There were many times where I had to walk from Ever Gotesco (Now SM East Ortigas) all the way to Tektite in Ortigas which is almost 6km away, due to the traffic and hefty penalties when late at the office. And not once did I hear any hint of concern.

Just because I was able to buy my first car on my own before my 4th year at the workforce, she would make it seem that I had it easy? That what my brother had to go through to get to work is something out of the ordinary, something that I couldn’t imagine myself going through???

It boils my blood just writing this down.

I’m not trying to normalize the struggle of commuting to work. All I am trying to point out is, why care about it when it’s my brother having to struggle through that but not when I had to go through, what I think is, worse.

What makes him special that I should be treated like as if I did not exist. Oh wait, I do exist, whenever I am delayed on sending their allowance.

Intindihin mo nalang kuya mo, may depression siya. Ok. Have you ever thought if I am struggling too? Sure, I’m staying strong, putting a smile, acting everything is jolly and great. But that’s just because I have to. I have 2 little girls. I have to see through it. I have no other choice. I don’t have the luxury of taking a pause. I never had.

I’m glad I got married to a girl that is mentally strong, and I hope she doesn’t wear down due to my own struggles that I often times have a hard time expressing.

There were multiple moments that I just bursted, all of the emotions overflowing that my head started to give up and that led me to spasms.

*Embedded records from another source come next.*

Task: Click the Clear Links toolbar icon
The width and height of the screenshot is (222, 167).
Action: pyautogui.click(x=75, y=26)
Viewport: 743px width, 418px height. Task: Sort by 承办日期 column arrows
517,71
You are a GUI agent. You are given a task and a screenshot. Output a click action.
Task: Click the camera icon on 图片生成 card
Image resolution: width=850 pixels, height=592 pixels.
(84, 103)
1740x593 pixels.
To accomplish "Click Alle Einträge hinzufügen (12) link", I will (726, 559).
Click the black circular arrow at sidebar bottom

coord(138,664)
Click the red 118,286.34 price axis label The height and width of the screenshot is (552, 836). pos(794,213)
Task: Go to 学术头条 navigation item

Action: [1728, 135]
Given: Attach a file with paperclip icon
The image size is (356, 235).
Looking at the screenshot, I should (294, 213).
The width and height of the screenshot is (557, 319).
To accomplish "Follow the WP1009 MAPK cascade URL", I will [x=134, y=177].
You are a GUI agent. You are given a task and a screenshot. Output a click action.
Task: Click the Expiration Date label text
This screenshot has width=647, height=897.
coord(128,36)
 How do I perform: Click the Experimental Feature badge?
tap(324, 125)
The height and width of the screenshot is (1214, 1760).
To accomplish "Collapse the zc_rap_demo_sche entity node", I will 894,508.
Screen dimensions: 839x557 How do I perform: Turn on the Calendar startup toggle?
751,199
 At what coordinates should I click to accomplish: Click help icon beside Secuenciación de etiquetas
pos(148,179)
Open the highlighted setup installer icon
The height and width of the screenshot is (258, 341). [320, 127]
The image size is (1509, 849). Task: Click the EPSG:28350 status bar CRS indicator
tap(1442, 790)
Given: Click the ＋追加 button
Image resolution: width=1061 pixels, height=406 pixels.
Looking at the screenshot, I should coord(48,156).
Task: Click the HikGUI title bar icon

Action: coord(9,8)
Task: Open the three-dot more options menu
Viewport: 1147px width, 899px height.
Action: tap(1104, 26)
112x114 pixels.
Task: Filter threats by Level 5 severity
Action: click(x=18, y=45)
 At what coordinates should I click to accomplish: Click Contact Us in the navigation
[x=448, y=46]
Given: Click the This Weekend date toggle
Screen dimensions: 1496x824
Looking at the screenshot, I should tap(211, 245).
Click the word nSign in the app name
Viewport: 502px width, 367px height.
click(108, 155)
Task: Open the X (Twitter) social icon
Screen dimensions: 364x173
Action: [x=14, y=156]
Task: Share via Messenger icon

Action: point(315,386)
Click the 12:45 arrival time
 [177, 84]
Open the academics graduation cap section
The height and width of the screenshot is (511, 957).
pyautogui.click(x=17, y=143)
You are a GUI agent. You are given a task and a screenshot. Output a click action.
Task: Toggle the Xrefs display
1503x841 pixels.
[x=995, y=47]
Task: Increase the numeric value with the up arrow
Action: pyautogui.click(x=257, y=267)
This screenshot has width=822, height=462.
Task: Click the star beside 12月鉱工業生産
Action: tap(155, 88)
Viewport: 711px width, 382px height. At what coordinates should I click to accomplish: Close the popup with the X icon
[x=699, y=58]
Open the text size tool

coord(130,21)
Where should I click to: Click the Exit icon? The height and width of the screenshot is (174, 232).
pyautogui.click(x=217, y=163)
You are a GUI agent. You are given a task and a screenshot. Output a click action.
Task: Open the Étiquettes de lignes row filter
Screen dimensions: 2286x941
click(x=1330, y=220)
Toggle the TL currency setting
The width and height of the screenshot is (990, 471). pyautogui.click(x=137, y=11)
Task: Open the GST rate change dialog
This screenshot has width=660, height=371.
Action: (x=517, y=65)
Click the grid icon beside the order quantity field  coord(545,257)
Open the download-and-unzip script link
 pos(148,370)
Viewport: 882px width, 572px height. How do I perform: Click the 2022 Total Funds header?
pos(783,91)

I feel ashamed that my wife has to bear through all of that. She’s undeniably worried that I would end up getting a stroke all because of these episodes.

I am not sure how to handle it, and thus, I am trying to avoid this subject altogether. I just have too many resentments that I don’t know how to help them even though I’d like to think that I do want to help them.

No conclusion

How about the friend I mentioned at the introduction? He got his creative talent, and yet he feels that it’s not good enough. He used to work in industries related to his talent and passion. It’s already one step further than my brother, who struggled to keep straight ever since dropping out of Mapua.

If I’d cross paths with him someday, I’d love to grab some coffee or hot choco with him, but when that time comes, I hope I know how to properly help people suffering from mental illnesses.

I’m not sure if I would ever be completely healed myself, as I gave up confronting my weakness for years now. My thoughts nowadays are that if I know I’m weak at something, then I should avoid getting into the situation that would exploit my weaknesses.

Unfortunately, situations such as this does make me remember that I cannot escape this topic altogether, and I need to figure out a better way to handle these scenarios in a way that won’t trigger my meltdown.